### Work to be completed
Output the lines from the one holding "You are a computer-use agent." to the end of the entries that follow, exactly and only those, minus any pictures.

(Stored records)
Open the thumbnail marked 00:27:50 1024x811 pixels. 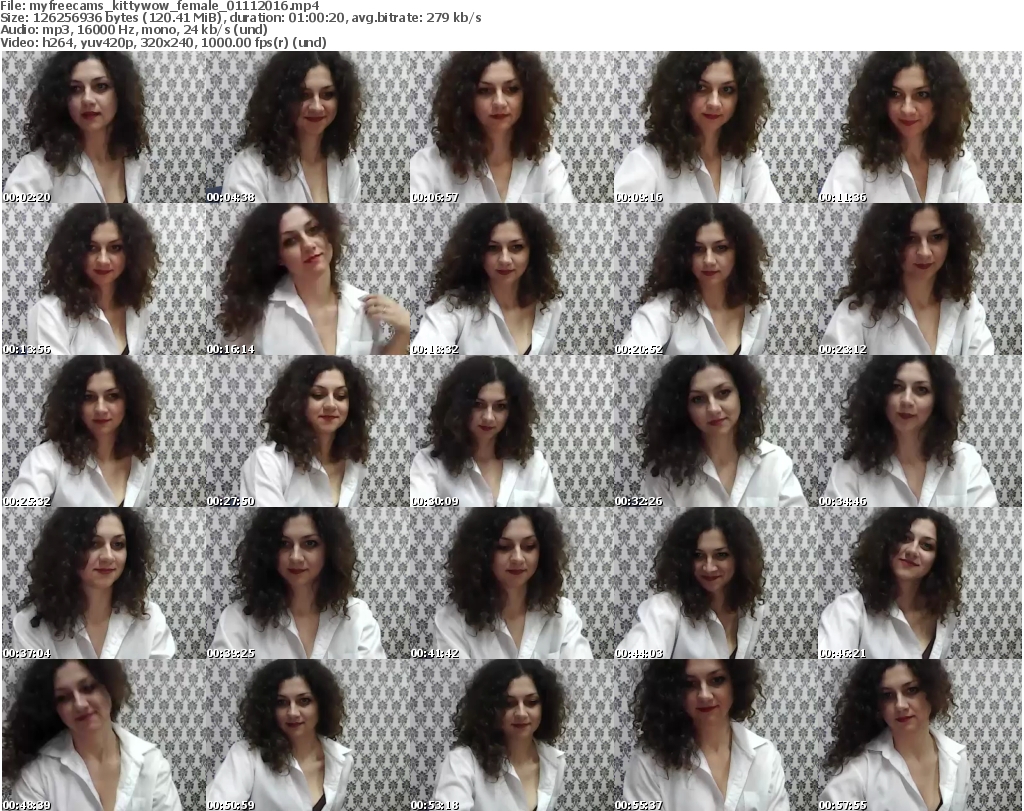(x=307, y=431)
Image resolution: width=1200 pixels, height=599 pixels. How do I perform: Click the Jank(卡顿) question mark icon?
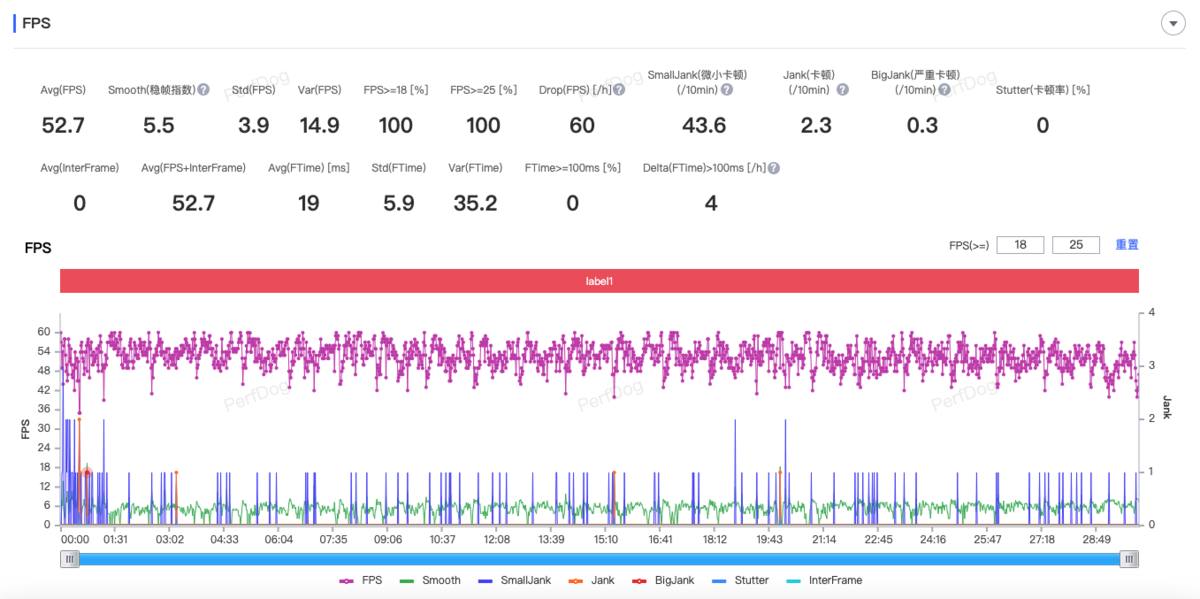(842, 89)
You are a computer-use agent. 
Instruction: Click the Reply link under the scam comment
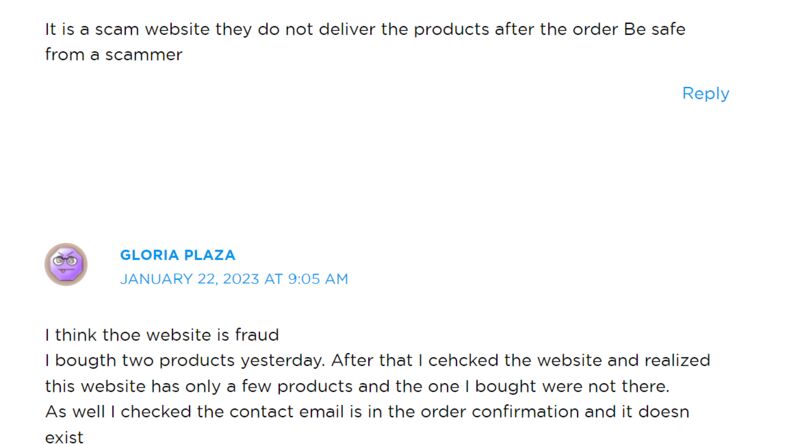click(706, 93)
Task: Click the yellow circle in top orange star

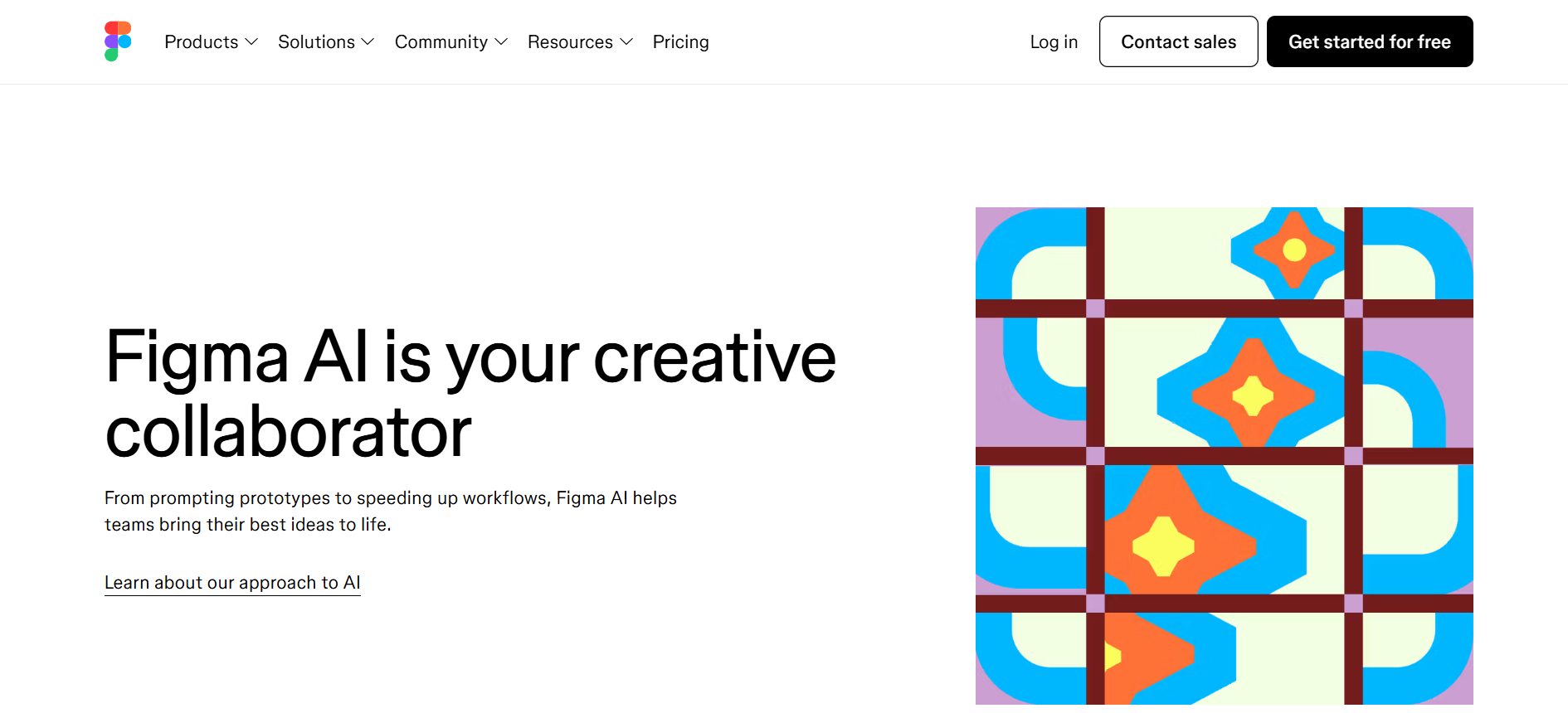Action: click(1294, 250)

### Output of the task
You are a computer-use agent. 
Instruction: Click the Reply link under the scam comment
click(706, 93)
Task: Click the yellow circle in top orange star

Action: click(1294, 250)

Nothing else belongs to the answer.